-- Prompt --
Please quote exactly the lines below from the line containing "Click the blue sofa apartment thumbnail" to the line containing "Task: Launch the Try Demo button", both lines included, and nothing else.

-- Records supplied --
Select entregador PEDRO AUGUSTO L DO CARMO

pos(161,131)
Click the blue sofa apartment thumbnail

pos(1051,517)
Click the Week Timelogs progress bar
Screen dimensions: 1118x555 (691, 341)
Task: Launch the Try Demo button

* * *

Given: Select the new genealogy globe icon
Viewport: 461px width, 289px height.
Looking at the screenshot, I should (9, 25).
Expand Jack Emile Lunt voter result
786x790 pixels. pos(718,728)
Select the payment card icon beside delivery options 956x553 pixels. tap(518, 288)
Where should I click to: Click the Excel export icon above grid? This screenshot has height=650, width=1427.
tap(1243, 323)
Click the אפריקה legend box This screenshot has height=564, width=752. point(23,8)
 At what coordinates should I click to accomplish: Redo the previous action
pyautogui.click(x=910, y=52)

...

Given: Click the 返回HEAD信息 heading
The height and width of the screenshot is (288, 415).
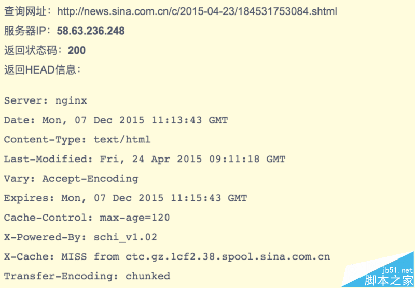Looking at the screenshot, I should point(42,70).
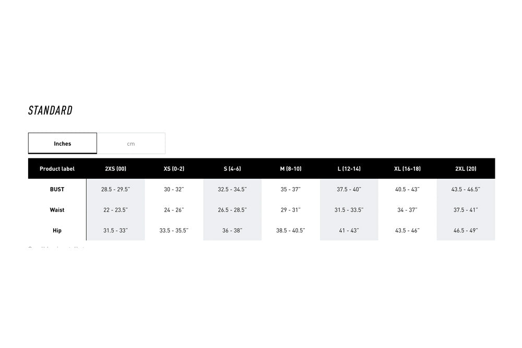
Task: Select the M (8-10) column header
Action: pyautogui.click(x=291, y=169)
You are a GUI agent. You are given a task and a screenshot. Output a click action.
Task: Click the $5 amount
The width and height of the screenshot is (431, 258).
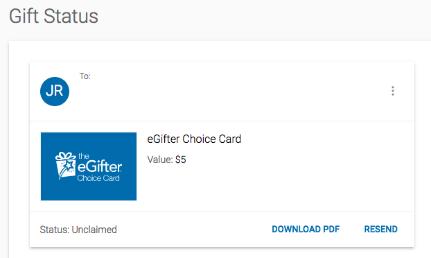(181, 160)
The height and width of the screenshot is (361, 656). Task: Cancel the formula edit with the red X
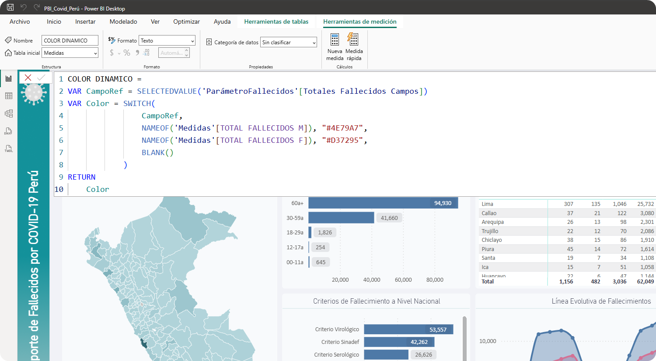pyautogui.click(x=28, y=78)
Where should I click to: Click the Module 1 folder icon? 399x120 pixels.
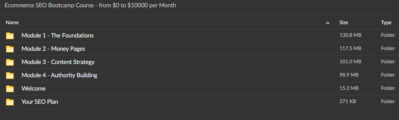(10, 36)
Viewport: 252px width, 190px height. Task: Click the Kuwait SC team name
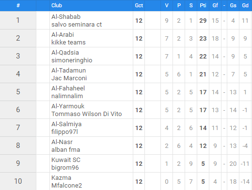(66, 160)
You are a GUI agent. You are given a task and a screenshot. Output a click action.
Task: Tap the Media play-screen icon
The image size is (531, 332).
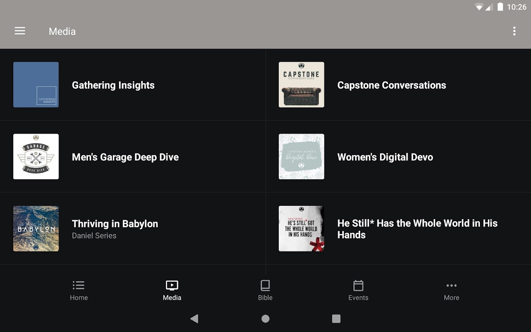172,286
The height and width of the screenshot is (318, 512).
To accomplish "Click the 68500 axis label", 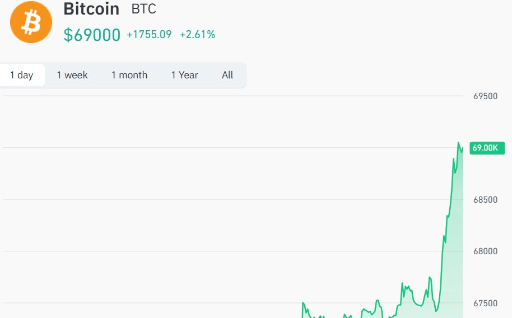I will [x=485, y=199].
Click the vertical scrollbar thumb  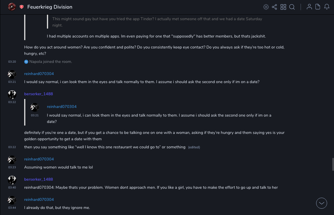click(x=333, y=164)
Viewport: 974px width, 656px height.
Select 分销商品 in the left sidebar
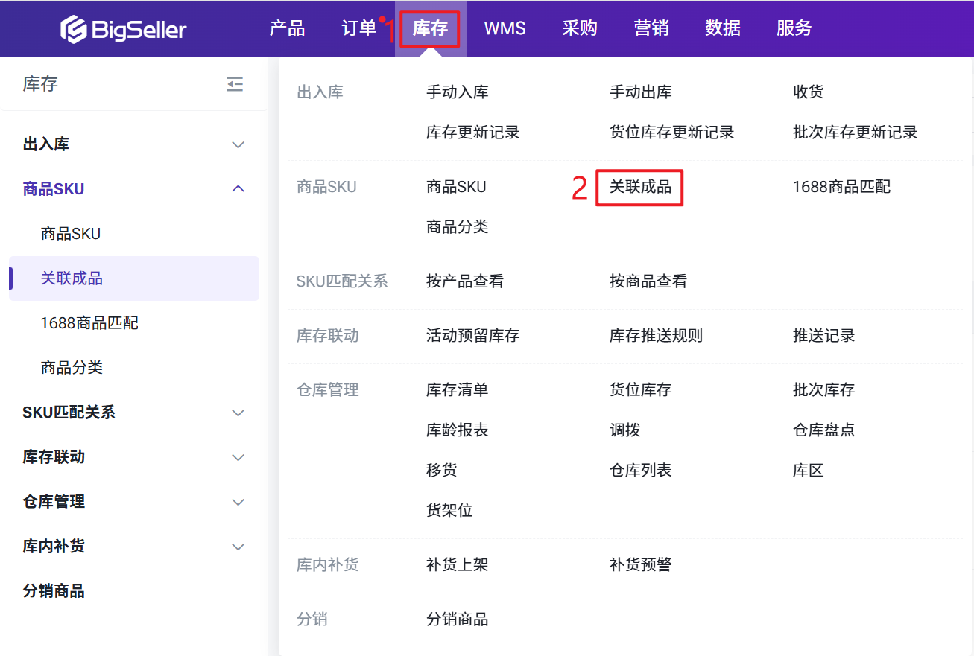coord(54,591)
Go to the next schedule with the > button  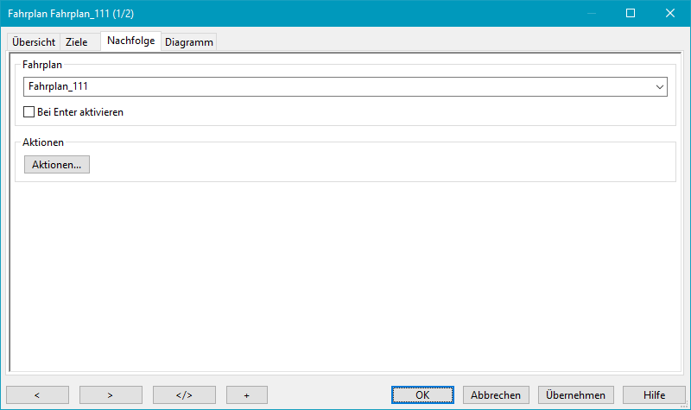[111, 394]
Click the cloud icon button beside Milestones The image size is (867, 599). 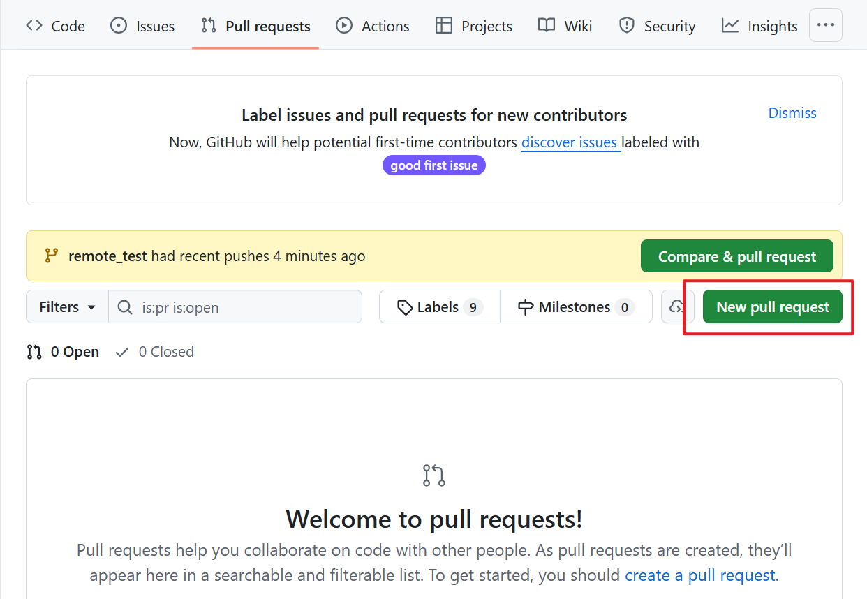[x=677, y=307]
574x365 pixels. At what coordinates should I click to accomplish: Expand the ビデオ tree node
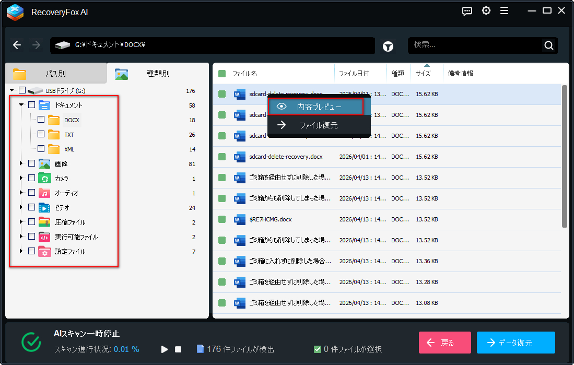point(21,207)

-- Reply --
Click the blue sofa apartment thumbnail

pos(1051,517)
Click the Week Timelogs progress bar
Screen dimensions: 1118x555 (691, 341)
Task: Launch the Try Demo button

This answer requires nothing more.